■ Task
Retype the lines of the listing below without any changes, leaving out the pictures.

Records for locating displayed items
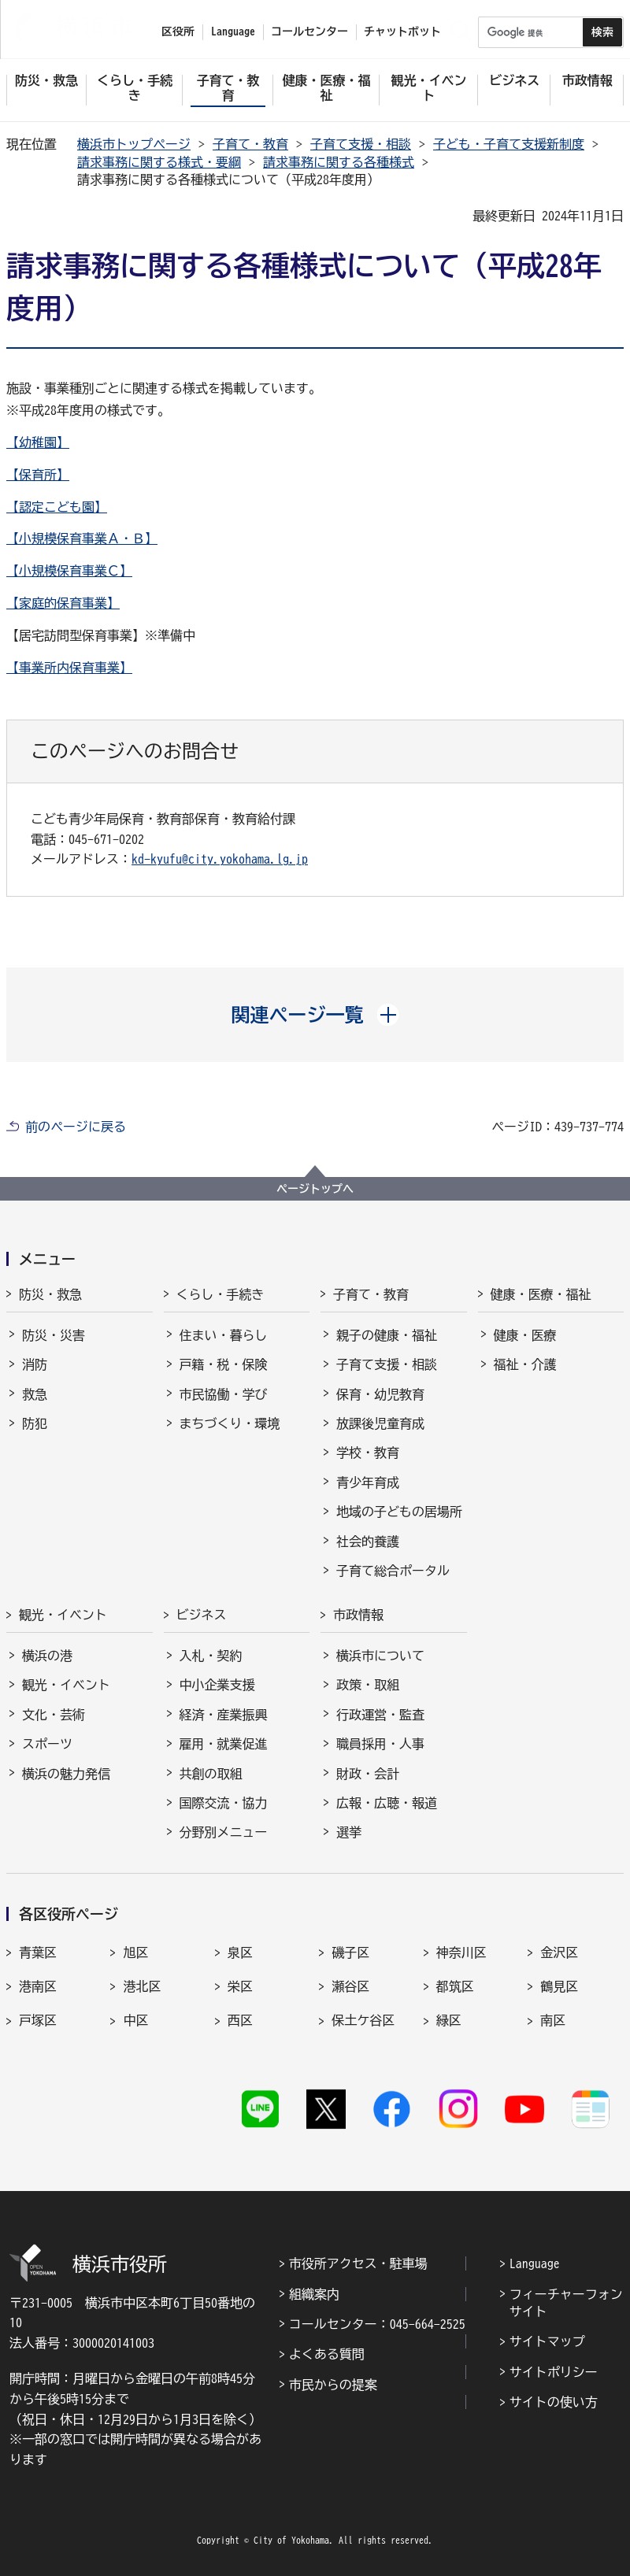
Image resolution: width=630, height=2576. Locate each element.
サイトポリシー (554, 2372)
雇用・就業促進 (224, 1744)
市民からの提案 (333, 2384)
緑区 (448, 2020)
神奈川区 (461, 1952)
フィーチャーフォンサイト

■ Written reply
Image resolution: width=630, height=2576. Locate each element.
サイトポリシー (554, 2372)
雇用・就業促進 (224, 1744)
市民からの提案 (333, 2384)
緑区 (448, 2020)
神奈川区 (461, 1952)
フィーチャーフォンサイト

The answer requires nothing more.